With regard to the parties, the emergency might be created by domestic violence within the relationship. When it comes to the children of the marriage, an emergency might be created by a parent’s failure or inability to protect the children from the risk posed by the parent’s alcoholism or mental health issues, or the risk posed by an abusive step-parent.
If you are facing a divorce and believe that you may have such an emergency on your hands, what should your course of action be?
First, it is important to avoid “self-help” which means taking unilateral action to address your concerns. You need to keep in mind that it’s difficult for you to be objective about the situation and about the other party’s actions, and you may, therefore, misjudge the reality of the situation. And exercising self-help may prejudice a judge’s assessment of you if you do end up in Court.

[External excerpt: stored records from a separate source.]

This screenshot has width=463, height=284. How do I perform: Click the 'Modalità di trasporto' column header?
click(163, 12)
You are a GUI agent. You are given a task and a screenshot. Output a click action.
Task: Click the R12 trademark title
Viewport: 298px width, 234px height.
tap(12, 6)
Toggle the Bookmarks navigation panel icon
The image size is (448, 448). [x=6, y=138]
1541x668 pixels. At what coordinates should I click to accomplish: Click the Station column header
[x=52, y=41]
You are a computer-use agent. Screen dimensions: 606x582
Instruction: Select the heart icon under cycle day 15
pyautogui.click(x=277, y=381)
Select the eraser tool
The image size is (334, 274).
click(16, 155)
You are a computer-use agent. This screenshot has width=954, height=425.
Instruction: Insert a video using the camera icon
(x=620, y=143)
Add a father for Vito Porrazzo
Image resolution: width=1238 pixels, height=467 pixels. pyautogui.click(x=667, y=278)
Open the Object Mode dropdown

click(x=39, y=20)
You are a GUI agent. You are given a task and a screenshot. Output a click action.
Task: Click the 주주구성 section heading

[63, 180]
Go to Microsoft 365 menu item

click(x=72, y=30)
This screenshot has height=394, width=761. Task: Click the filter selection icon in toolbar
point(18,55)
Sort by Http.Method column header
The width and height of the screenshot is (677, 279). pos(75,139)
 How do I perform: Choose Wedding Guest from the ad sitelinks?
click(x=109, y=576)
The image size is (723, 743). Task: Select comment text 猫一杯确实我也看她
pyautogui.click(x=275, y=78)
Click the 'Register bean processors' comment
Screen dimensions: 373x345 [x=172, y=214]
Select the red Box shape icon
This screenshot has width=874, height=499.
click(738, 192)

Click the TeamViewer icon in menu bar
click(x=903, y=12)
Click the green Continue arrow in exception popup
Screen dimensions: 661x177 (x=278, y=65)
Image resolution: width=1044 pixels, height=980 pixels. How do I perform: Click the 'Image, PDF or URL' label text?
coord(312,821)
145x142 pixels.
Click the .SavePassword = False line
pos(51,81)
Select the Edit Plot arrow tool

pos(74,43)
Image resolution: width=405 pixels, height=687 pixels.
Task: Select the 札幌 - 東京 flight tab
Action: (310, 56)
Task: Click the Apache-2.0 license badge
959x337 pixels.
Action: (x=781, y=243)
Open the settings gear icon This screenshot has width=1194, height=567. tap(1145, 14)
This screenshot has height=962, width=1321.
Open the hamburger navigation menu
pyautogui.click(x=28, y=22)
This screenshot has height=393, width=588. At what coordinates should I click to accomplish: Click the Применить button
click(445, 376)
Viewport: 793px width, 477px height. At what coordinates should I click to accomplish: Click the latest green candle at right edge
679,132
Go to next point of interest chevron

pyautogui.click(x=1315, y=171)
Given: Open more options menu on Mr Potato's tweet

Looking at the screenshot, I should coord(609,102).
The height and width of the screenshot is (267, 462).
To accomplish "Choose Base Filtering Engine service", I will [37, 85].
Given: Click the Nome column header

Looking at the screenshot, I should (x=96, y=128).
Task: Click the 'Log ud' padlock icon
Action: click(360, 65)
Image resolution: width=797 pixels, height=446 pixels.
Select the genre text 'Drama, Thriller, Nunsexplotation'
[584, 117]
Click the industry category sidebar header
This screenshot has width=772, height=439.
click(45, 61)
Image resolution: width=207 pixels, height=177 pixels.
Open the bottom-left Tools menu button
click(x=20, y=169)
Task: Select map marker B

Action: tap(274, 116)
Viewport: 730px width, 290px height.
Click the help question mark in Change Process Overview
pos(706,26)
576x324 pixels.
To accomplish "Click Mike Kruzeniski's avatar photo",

Rather, identify and consult with an experienced family law attorney who has the expertise, availability and backup to handle a time-sensitive and time-intensive emergency. Rather than formulating and implementing your own strategy, work carefully with your attorney to establish the facts, assess the risks both of taking action and of failing to take action, and develop a strategic approach that addresses both the immediate and long-term objectives of your case.
Getting before the Court to seek emergency relief in a family law case is likely to be an expensive proposition and not one to be undertaken lightly. But taking prompt action to invoke the Court’s emergency powers may be the only way to protect important interests in certain cases. Be clear-headed and clear-eyed and get professional help in determining whether it is necessary for you to take this path.
Katherine O’Rourke is a partner at Tucker family law. For more information on navigating your unique situation in a divorce, contact Katherine at korourke@tuckerfamilylaw.com or call our office at 202-936-3636 to schedule a consultation.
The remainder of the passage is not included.